(ats) Les cantons devraient fixer eux-mêmes la prime maladie de référence pour la prise en charge offerte aux rentiers AVS et AI recevant des prestations complémentaires. Le National a adopté jeudi par 127 voix contre 55 une motion de Ruth Humbel (PDC/AG). Le Conseil des Etats doit encore se prononcer.

Selon la motionnaire, il s'agit de corriger un défaut coûteux du système actuel. Aujourd'hui, la Confédération fixe un montant forfaitaire annuel correspondant à la prime moyenne cantonale ou régionale, puis les cantons les versent aux caisses maladie.

Or, cela a débouché sur des remboursements excessifs. Les bénéficiaires de prestations complémentaires reçoivent en effet souvent une réduction plus élevée que le montant de leur prime.

Le Conseil fédéral était prêt à se pencher sur la question dans le cadre de la réforme des prestations complémentaires. Une proposition sera faite au Parlement cette année, a expliqué le ministre des affaires sociales Alain Berset.

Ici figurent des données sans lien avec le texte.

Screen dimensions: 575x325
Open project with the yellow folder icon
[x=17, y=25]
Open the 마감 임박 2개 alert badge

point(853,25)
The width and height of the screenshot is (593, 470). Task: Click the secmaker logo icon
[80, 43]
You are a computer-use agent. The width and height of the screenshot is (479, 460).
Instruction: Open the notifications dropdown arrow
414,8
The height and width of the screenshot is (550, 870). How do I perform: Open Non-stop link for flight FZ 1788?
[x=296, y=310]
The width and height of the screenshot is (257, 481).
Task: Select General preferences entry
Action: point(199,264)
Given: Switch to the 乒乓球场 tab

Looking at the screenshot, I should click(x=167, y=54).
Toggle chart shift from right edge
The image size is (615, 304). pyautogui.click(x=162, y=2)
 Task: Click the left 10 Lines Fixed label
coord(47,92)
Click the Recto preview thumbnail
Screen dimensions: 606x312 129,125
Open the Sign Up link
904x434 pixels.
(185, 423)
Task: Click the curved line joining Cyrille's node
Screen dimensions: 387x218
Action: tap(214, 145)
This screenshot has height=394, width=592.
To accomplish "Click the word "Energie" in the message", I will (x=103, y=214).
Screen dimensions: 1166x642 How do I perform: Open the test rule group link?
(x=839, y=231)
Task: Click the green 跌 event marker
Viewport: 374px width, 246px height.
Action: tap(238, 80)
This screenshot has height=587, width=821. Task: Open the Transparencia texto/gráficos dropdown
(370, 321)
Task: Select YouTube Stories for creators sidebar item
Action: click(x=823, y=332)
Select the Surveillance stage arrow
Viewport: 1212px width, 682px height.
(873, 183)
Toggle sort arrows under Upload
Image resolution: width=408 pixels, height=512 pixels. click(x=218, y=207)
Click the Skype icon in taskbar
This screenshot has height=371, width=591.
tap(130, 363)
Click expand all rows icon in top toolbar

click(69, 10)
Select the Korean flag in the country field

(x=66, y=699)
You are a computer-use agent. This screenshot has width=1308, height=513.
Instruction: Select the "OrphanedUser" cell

Mais le gouvernement craint que, si les cantons sont seuls compétents, des inégalités apparaissent. Faute d'une prise en charge complète de leur prime, des rentiers dans le besoin risquent de devoir payer de leur poche.

Le Conseil fédéral souligne en outre que la réduction de prime et les prestations complémentaires visent des buts différents. La première vise à rendre supportables les frais d'assurance maladie pour les ménages les plus modestes. Les secondes visent à assurer aux rentiers AVS et AI la couverture des besoins vitaux.